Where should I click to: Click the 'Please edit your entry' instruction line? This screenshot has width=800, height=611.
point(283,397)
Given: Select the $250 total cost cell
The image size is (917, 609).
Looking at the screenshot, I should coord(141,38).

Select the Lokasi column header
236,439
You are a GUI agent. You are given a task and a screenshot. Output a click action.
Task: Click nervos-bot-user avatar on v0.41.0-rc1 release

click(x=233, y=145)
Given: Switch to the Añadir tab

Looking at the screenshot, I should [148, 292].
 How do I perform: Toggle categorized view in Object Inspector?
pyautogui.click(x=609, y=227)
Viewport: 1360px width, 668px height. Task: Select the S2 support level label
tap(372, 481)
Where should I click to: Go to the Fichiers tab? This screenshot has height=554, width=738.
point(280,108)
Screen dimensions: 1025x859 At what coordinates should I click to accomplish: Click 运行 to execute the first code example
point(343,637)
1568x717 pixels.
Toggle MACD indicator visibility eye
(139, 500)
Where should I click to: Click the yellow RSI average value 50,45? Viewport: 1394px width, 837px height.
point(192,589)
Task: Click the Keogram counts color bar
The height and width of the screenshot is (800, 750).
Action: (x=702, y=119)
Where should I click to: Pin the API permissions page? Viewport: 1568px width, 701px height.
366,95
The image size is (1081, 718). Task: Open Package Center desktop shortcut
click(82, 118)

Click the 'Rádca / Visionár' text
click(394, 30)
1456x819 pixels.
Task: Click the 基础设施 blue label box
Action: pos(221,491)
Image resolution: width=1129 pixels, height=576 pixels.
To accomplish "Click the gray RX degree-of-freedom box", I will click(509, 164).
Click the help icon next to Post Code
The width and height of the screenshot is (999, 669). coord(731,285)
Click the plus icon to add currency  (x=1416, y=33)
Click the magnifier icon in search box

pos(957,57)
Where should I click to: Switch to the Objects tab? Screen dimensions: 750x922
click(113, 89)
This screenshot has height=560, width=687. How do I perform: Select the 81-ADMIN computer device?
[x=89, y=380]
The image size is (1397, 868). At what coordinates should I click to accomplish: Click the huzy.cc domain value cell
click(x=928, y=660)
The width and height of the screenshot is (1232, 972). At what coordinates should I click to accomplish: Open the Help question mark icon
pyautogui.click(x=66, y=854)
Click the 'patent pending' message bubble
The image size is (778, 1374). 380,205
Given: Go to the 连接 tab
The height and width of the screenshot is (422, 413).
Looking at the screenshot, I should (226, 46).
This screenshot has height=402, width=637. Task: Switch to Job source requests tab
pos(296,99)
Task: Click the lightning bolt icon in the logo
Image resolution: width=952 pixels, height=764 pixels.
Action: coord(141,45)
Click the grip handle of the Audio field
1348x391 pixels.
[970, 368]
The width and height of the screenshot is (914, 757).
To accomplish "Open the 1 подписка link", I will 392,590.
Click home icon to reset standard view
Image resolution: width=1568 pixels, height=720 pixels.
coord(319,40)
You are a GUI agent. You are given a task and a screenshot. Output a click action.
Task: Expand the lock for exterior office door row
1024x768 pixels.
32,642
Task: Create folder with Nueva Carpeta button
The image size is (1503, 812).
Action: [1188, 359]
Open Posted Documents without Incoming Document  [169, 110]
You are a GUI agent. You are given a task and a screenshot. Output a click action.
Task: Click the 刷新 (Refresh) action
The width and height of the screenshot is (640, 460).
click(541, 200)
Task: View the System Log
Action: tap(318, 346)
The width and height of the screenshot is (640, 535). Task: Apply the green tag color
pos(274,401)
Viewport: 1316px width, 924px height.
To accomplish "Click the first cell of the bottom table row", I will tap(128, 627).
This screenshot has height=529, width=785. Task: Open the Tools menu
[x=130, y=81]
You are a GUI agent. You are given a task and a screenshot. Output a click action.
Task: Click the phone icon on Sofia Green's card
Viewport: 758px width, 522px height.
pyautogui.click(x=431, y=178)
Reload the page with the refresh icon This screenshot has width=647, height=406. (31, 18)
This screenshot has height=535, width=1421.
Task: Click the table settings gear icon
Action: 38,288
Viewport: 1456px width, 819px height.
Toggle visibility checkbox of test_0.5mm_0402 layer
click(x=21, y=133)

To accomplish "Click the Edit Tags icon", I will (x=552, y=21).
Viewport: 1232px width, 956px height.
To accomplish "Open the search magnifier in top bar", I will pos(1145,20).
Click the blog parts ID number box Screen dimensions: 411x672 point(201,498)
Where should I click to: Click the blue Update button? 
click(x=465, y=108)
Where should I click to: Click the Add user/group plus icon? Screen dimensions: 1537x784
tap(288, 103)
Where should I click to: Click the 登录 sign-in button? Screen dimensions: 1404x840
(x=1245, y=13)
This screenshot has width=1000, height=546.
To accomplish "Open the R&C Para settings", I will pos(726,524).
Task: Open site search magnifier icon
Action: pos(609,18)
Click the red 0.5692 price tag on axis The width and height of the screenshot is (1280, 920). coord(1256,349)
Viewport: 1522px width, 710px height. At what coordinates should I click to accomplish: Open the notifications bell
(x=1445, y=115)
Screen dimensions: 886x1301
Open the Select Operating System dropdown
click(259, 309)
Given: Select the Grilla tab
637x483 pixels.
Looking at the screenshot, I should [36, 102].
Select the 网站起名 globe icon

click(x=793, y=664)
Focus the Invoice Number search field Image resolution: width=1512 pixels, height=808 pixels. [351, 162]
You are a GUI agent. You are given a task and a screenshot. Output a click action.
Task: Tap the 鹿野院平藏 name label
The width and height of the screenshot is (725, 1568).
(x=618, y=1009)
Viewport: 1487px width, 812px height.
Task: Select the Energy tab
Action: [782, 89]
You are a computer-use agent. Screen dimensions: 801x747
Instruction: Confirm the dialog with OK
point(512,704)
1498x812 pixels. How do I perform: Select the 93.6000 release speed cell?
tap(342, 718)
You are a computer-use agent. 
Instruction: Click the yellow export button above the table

----------------

Task directions | Reproduce all of the items above, replacing each occurrence of "Where should I click to" with "Where do I click to" and leaving everything else unchanged.

Result of this task |
Where do I click to: Click the 'Please edit your entry' instruction line? This screenshot has width=800, height=611.
point(283,397)
Given: Select the $250 total cost cell
The image size is (917, 609).
Looking at the screenshot, I should coord(141,38).

Select the Lokasi column header
236,439
You are a GUI agent. You are given a task and a screenshot. Output a click action.
Task: Click nervos-bot-user avatar on v0.41.0-rc1 release

click(x=233, y=145)
Given: Switch to the Añadir tab

Looking at the screenshot, I should [148, 292].
 How do I perform: Toggle categorized view in Object Inspector?
pyautogui.click(x=609, y=227)
Viewport: 1360px width, 668px height. Task: Select the S2 support level label
tap(372, 481)
Where do I click to: Go to the Fichiers tab? This screenshot has height=554, width=738.
point(280,108)
Screen dimensions: 1025x859 At what coordinates should I click to accomplish: Click 运行 to execute the first code example
point(343,637)
1568x717 pixels.
Toggle MACD indicator visibility eye
(139, 500)
Where do I click to: Click the yellow RSI average value 50,45? Viewport: 1394px width, 837px height.
point(192,589)
Task: Click the Keogram counts color bar
The height and width of the screenshot is (800, 750).
Action: (x=702, y=119)
Where do I click to: Pin the API permissions page? Viewport: 1568px width, 701px height.
366,95
The image size is (1081, 718). Task: Open Package Center desktop shortcut
click(82, 118)

Click the 'Rádca / Visionár' text
click(394, 30)
1456x819 pixels.
Task: Click the 基础设施 blue label box
Action: pos(221,491)
Image resolution: width=1129 pixels, height=576 pixels.
To accomplish "Click the gray RX degree-of-freedom box", I will click(509, 164).
Click the help icon next to Post Code
The width and height of the screenshot is (999, 669). coord(731,285)
Click the plus icon to add currency  (x=1416, y=33)
Click the magnifier icon in search box

pos(957,57)
Where do I click to: Switch to the Objects tab? Screen dimensions: 750x922
click(113, 89)
This screenshot has height=560, width=687. How do I perform: Select the 81-ADMIN computer device?
[x=89, y=380]
The image size is (1397, 868). At what coordinates should I click to accomplish: Click the huzy.cc domain value cell
click(x=928, y=660)
The width and height of the screenshot is (1232, 972). At what coordinates should I click to accomplish: Open the Help question mark icon
pyautogui.click(x=66, y=854)
Click the 'patent pending' message bubble
The image size is (778, 1374). 380,205
Given: Go to the 连接 tab
The height and width of the screenshot is (422, 413).
Looking at the screenshot, I should (226, 46).
This screenshot has height=402, width=637. Task: Switch to Job source requests tab
pos(296,99)
Task: Click the lightning bolt icon in the logo
Image resolution: width=952 pixels, height=764 pixels.
Action: coord(141,45)
Click the grip handle of the Audio field
1348x391 pixels.
[970, 368]
The width and height of the screenshot is (914, 757).
To accomplish "Open the 1 подписка link", I will 392,590.
Click home icon to reset standard view
Image resolution: width=1568 pixels, height=720 pixels.
coord(319,40)
You are a GUI agent. You are given a task and a screenshot. Output a click action.
Task: Expand the lock for exterior office door row
1024x768 pixels.
32,642
Task: Create folder with Nueva Carpeta button
The image size is (1503, 812).
Action: [1188, 359]
Open Posted Documents without Incoming Document  [169, 110]
You are a GUI agent. You are given a task and a screenshot. Output a click action.
Task: Click the 刷新 (Refresh) action
The width and height of the screenshot is (640, 460).
click(541, 200)
Task: View the System Log
Action: tap(318, 346)
The width and height of the screenshot is (640, 535). Task: Apply the green tag color
pos(274,401)
Viewport: 1316px width, 924px height.
To accomplish "Click the first cell of the bottom table row", I will tap(128, 627).
This screenshot has height=529, width=785. Task: Open the Tools menu
[x=130, y=81]
You are a GUI agent. You are given a task and a screenshot. Output a click action.
Task: Click the phone icon on Sofia Green's card
Viewport: 758px width, 522px height.
pyautogui.click(x=431, y=178)
Reload the page with the refresh icon This screenshot has width=647, height=406. (31, 18)
This screenshot has height=535, width=1421.
Task: Click the table settings gear icon
Action: 38,288
Viewport: 1456px width, 819px height.
Toggle visibility checkbox of test_0.5mm_0402 layer
click(x=21, y=133)

To accomplish "Click the Edit Tags icon", I will (x=552, y=21).
Viewport: 1232px width, 956px height.
To accomplish "Open the search magnifier in top bar", I will pos(1145,20).
Click the blog parts ID number box Screen dimensions: 411x672 point(201,498)
Where do I click to: Click the blue Update button? 
click(x=465, y=108)
Where do I click to: Click the Add user/group plus icon? Screen dimensions: 1537x784
tap(288, 103)
Where do I click to: Click the 登录 sign-in button? Screen dimensions: 1404x840
(x=1245, y=13)
This screenshot has width=1000, height=546.
To accomplish "Open the R&C Para settings", I will pos(726,524).
Task: Open site search magnifier icon
Action: pos(609,18)
Click the red 0.5692 price tag on axis The width and height of the screenshot is (1280, 920). coord(1256,349)
Viewport: 1522px width, 710px height. At what coordinates should I click to accomplish: Open the notifications bell
(x=1445, y=115)
Screen dimensions: 886x1301
Open the Select Operating System dropdown
click(259, 309)
Given: Select the Grilla tab
637x483 pixels.
Looking at the screenshot, I should [36, 102].
Select the 网站起名 globe icon

click(x=793, y=664)
Focus the Invoice Number search field Image resolution: width=1512 pixels, height=808 pixels. [351, 162]
You are a GUI agent. You are given a task and a screenshot. Output a click action.
Task: Tap the 鹿野院平藏 name label
The width and height of the screenshot is (725, 1568).
(x=618, y=1009)
Viewport: 1487px width, 812px height.
Task: Select the Energy tab
Action: [782, 89]
You are a computer-use agent. Screen dimensions: 801x747
Instruction: Confirm the dialog with OK
point(512,704)
1498x812 pixels. How do I perform: Select the 93.6000 release speed cell?
tap(342, 718)
You are a computer-use agent. 
Instruction: Click the yellow export button above the table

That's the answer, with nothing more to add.